Written by Sandeep A Ashar | Mumbai | October 15, 2020 3:38:04 am
Fadnavis on Wednesday highlighted how an expert committee appointed by Uddhav himself had rejected the Kanjurmarg option. (File)
The relocation of the Metro car shed project from Aarey to Kanjurmarg in Mumbai is not a done deal yet, as the Uddhav Thackeray government will have to secure a nod from the Centre for the change in plans of the 33.5-km Colaba-Bandra-Seepz corridor.
With the BJP in the state strongly opposed to the relocation, the approval becomes key to the continuation of the project.
The Centre holds 50 per cent stake in the project, which is expected to see a cost escalation post the relocation. A fresh approval will be required from the Union Ministry of Urban Development for cost revision. This requirement was discussed during the state Cabinet meeting on Wednesday.
On October 11, Chief Minister Uddhav Thackeray had announced the scrapping of the ongoing car shed for the Metro corridor at Aarey Milk Colony. A 41-acre dried salt pan land at Kanjurmarg has now been proposed as the new site. On Wednesday, state Environment Minister Aditya Thackeray visited the new site.
Continuing to target the government over the move, former chief minister Devendra Fadnavis on Wednesday told The Indian Express that his party will launch a mass awareness campaign against it.
Fadnavis has alleged that the new site was affected by multiple court litigations and that the Bombay High Court had stayed any land allotment and ordered a status quo. Countering this, the government has pointed to a legal opinion submitted by the state advocate general on September 30 that the “allotted land was not affected by the court’s stay”.

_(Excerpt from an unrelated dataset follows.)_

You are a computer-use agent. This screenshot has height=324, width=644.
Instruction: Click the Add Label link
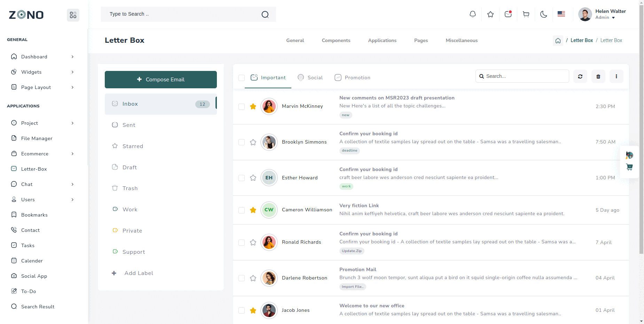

With the relocation also involving interface of the Metro line with another Metro corridor – an elevated one connecting Andheri to Vikhroli – the Cabinet on Wednesday discussed the costs involved.
The Kanjurmarg car depot is proposed to serve both the Metro corridors. At the Cabinet meeting, Mumbai Metropolitan Region Development Authority (MMRDA) Commissioner R A Rajeev informed ministers that the interfacing of the Metro lines will require some design changes and pegged the total system integration costs to about Rs 350 to Rs 400 crore.
Of this, the Mumbai Metro Rail Corporation Limited will have to bear Rs 200 crore. The project will also suffer cost escalation due to time overruns in relocation and building of the new car shed.
Fadnavis on Wednesday highlighted how an expert committee appointed by Uddhav himself had rejected the Kanjurmarg option. “Our government had also considered the Kanjurmarg option in 2015 itself, but due to delays and multiple litigations, we finally gave up on the option,” he said.
Questioning the argument that the land was free of litigation, he said that during his tenure as the CM, the revenue department had approached the HC for vacation of the stay. “At one stage, the court asked us to deposit Rs 2,661 crore towards the land value at ready reckoner rates,” he said.
In a series of tweets, the former CM also shared the findings of the committee, which had ruled that the Kanjurmarg land was “fraught with uncertainties and litigations”. Quoting paras from the committee’s report – submitted to the government in January this year but yet to be made public – he highlighted the complexities, the cost overruns and the operational challenges of integration of the two Metro corridors.
Fadnavis contended that the underground Metro cost will rise by at least Rs 3,000 to Rs 3,5000 crore and the commissioning delayed by four-and-a-half years following the relocation. The cost of escalation will have to be borne by the taxpayer.